GithubHelp home page GithubHelp logo

oshimat / jpmml-evaluator Goto Github PK

View Code? Open in Web Editor NEW

This project forked from jpmml/jpmml-evaluator

0.0 2.0 0.0 5.48 MB

Java Evaluator API for PMML

License: GNU Affero General Public License v3.0

Java 98.53% R 1.47%

jpmml-evaluator's Introduction

JPMML-Evaluator Build Status

Java Evaluator API for Predictive Model Markup Language (PMML).

Features

JPMML-Evaluator is de facto the reference implementation of the PMML specification versions 3.0, 3.1, 3.2, 4.0, 4.1, 4.2 and 4.3 for the Java platform:

For more information please see the features.md file.

JPMML-Evaluator is interoperable with most popular statistics and data mining software:

JPMML-Evaluator is fast and memory efficient. It can deliver one million scorings per second already on a desktop computer.

Prerequisites

  • Java 1.8 or newer.

Installation

JPMML-Evaluator library JAR files (together with accompanying Java source and Javadocs JAR files) are released via Maven Central Repository.

The current version is 1.3.11 (29 January, 2018).

<dependency>
	<groupId>org.jpmml</groupId>
	<artifactId>pmml-evaluator</artifactId>
	<version>1.3.11</version>
</dependency>
<dependency>
	<groupId>org.jpmml</groupId>
	<artifactId>pmml-evaluator-extension</artifactId>
	<version>1.3.11</version>
</dependency>

Usage

Loading models

JPMML-Evaluator depends on the JPMML-Model library for PMML class model.

Loading a PMML schema version 3.X or 4.X document into an org.dmg.pmml.PMML instance:

PMML pmml;

try(InputStream is = ...){
	pmml = org.jpmml.model.PMMLUtil.unmarshal(is);
}

If the model type is known, then it is possible to instantiate the corresponding subclass of org.jpmml.evaluator.ModelEvaluator directly:

PMML pmml = ...;

ModelEvaluator<TreeModel> modelEvaluator = new TreeModelEvaluator(pmml);

Otherwise, if the model type is unknown, then the model evaluator instantiation work should be delegated to an instance of class org.jpmml.evaluator.ModelEvaluatorFactory:

PMML pmml = ...;

ModelEvaluatorFactory modelEvaluatorFactory = ModelEvaluatorFactory.newInstance();
 
ModelEvaluator<?> modelEvaluator = modelEvaluatorFactory.newModelEvaluator(pmml);

Model evaluator classes follow functional programming principles and are completely thread safe.

GOAL: Copy everything in the JPMML-Evaluator page from "For more information" down to "a desktop computer." word for word.

DATASET EXCERPT:
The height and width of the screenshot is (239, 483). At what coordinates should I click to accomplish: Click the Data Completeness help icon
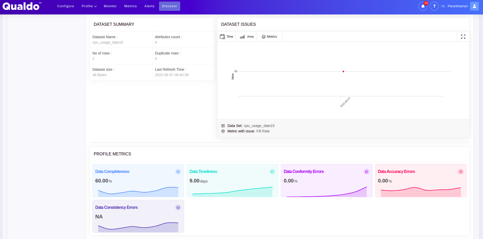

ANSWER IN FULL:
For more information please see the features.md file.

JPMML-Evaluator is interoperable with most popular statistics and data mining software:

JPMML-Evaluator is fast and memory efficient. It can deliver one million scorings per second already on a desktop computer.